HRW questioned Rwanda’s track record of intolerance & abusive reprisals against critics
HRW recently questioned Rwanda cracking down on YouTubers, bloggers. “Rwanda’s track record of intolerance and abusive reprisals against critics raises serious questions regarding the safety of a new generation of bloggers and commentators,” said Lewis Mudge, HRW’s Central Africa director.
Rwanda, after clamping down on free speech in traditional media, is now arresting and threatening those who have turned to YouTube or blogs to debate current affairs, Human Rights Watch (HRW) said Tuesday.
The rights watchdog called on leaders attending the Commonwealth Heads of Government Meeting in June to pressure Rwanda to introduce reforms and protect free speech.
HRW said at least eight people reporting or commenting on current affairs — notably the impact of strict anti-Covid measures which have hit the poor hard — have been threatened, arrested, or prosecuted in the past year.
Meanwhile Innocent Bahati, a 31-year-old singer and poet, whose work centres on social issues, has been missing since February 7. HRW said his disappearance should be treated as “suspicious” given his previous detentions for criticising the government.
“The Commonwealth should not turn a blind eye to the repression of fundamental democratic guarantees and should press Rwandan authorities to introduce much-needed reforms to protect free speech.”
According to HRW, four bloggers and a driver working with YouTube channels reporting on the impact of Covid-19 guidelines on the vulnerable were arrested in April 2020.
Three were charged and eventually acquitted.
“While it is positive that none of the cases have resulted in convictions, the threat and fear of prosecution for reporting on sensitive issues has a persistent chilling effect,” said the HRW statement.
Others who have faced detention over the past year include online commentator Yvonne Idamange, arrested for criticising the lockdown and Agnes Uwimana Nkusi, who recorded one of Idamange’s pretrial hearings.
Valentin Muhirwa and David Byiringiro, bloggers who distributed food after people they interviewed said they were going hungry, were held for 12 days, said HRW.

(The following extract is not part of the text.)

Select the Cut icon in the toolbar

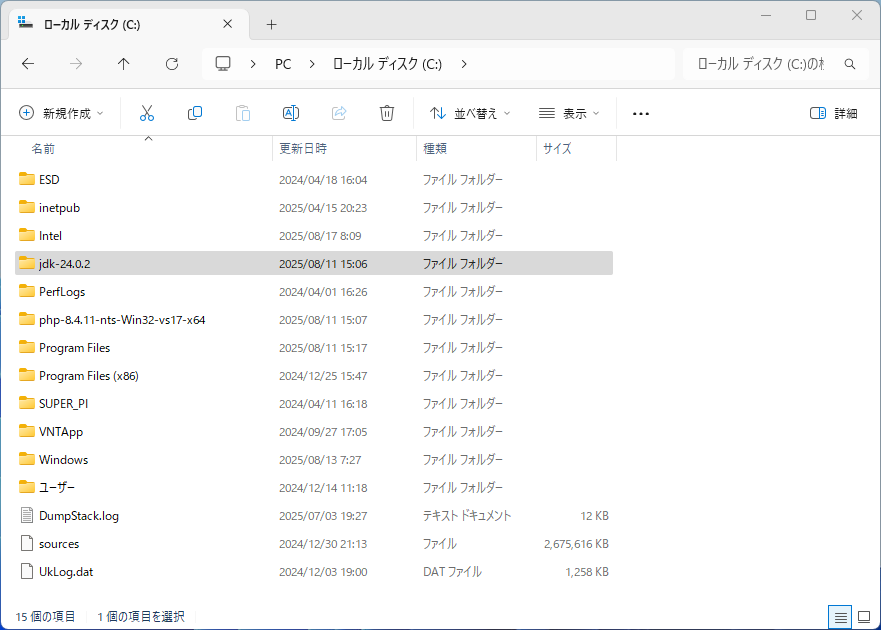tap(147, 113)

Rwanda, ruled by strongman Paul Kagame since the end of a genocide which left some 800,000 mainly ethnic Tutsi dead in 1994, has often come under fire for rights abuses and a crackdown on freedom of speech, critics and the opposition.
“In Rwanda, being consistently critical of the government almost guarantees some form of reprisal –- whether arrest, harassment, or a mysterious disappearance,” Mudge said.
HRW pointed to a 2019 statement by Kagame to highlight the dangers faced by those using online platforms: “Those that you hear speak on the internet, whether they are in America, in South Africa, or in France, they think they are far. They are far, but they are close to the fire. The day they get closer, the fire will burn them.”